Colorado Politics

Q&A with Sara Loflin | ProgressNow Colorado director reflects as advocacy group turns 20

Since taking the reins at ProgressNow Colorado just over two years ago, Sara Loflin steered the venerable progressive advocacy organization through a general election that saw Democrats retain control of Colorado government and boost the party’s majorities to historic levels in the General Assembly.

The results punctuated a two-decade reversal of the state’s once solidly Republican politics that coincides with ProgressNow’s tenure pulling pranks and organizing progressive voices.

Founded in 2003, the organization celebrated its 20th anniversary earlier this month at Casa Bonita, packing the landmark Lakewood eatery with a crowd of about 600 supporters featuring most of the state’s leading Democrats.

The organization was one of a slew of left-leaning advocacy groups launched at around the same time, though its original cohorts, Colorado Media Matters and Colorado Ethics Watch, have long since disbanded.

The multi-pronged approach, part of a plan to move Colorado’s political climate to the left, was hatched by a group of wealthy donors and overseen by former Colorado State University President Al Yates. The group, later dubbed the Gang of Four, included Pat Stryker, Tim Gill, Rutt Bridges and Jared Polis – at the time a young tech millionaire on the State Board of Education, who later served five terms in Congress and won reelection last year to a second term as governor.

Before becoming ProgressNow’s executive director, Loflin founded and, for six years, ran the  League of Oil and Gas Impacted Coloradans. The environmental advocacy group, known as LOGIC, played a key role in the legislature’s 2019 adoption of Senate Bill 181, a sweeping bill that gave local governments the power to regulate fossil fuel development and required that the state’s oil and gas commission regulate – instead of “foster” – energy extraction.

“The idea was,” Loflin told Colorado Politics, “we could make transformational change by elevating the stories of people living with oil and gas.”

It’s an approach she said she brings to ProgressNow Colorado.
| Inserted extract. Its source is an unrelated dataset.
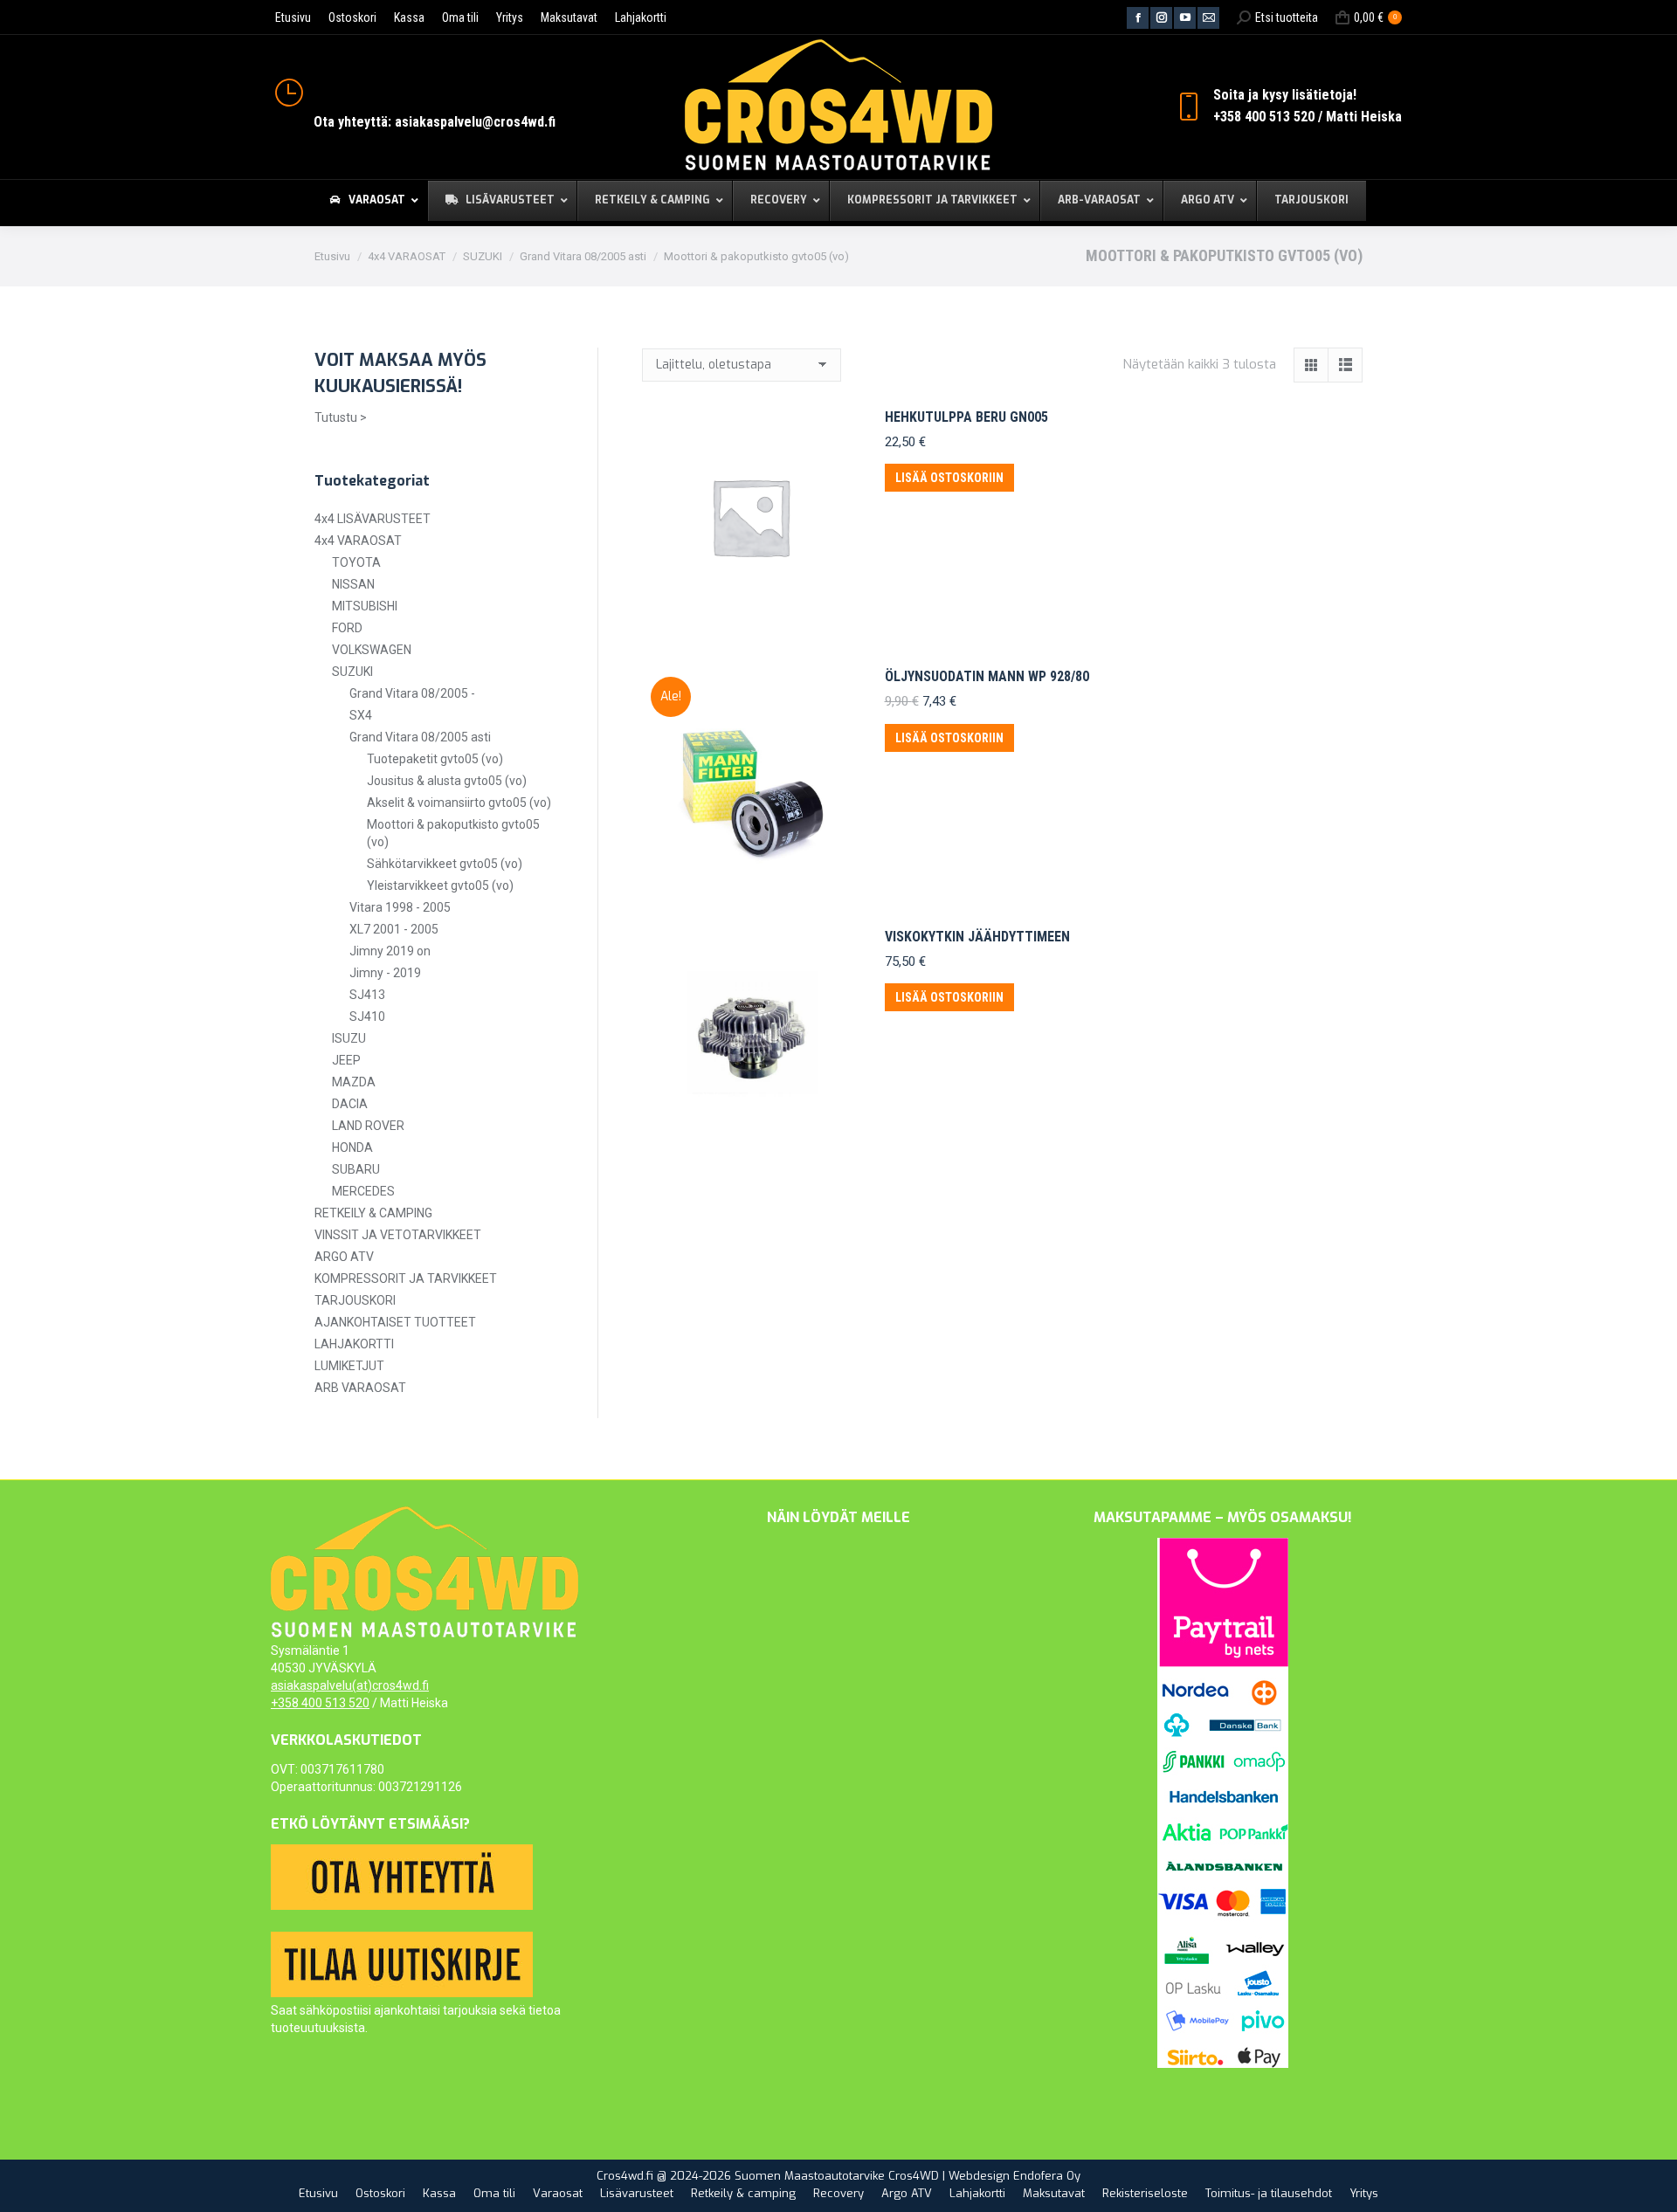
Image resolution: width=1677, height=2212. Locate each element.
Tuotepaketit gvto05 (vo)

“I hope we can continue to move the progressive needle forward by working to tell people’s stories and work to push, from a public standpoint, that as progressives we are responsive to the needs of the community, their hurts, their goods and their bads,” she said.

“It’s about finding ways to be responsive and forward-thinking about everyday experiences.”

Loflin grew up in the Chicago suburbs. Her father was a South Vietnamese refugee who fled the war-torn country when Saigon fell in the mid-1970s and was sponsored in the U.S. by her mother’s family.

“My family has seen firsthand what it looks like when you get left behind,” Loflin said. “I learned from an early age that things like democracy are not free. They’re worth fighting for, and it takes vigilance to protect them.”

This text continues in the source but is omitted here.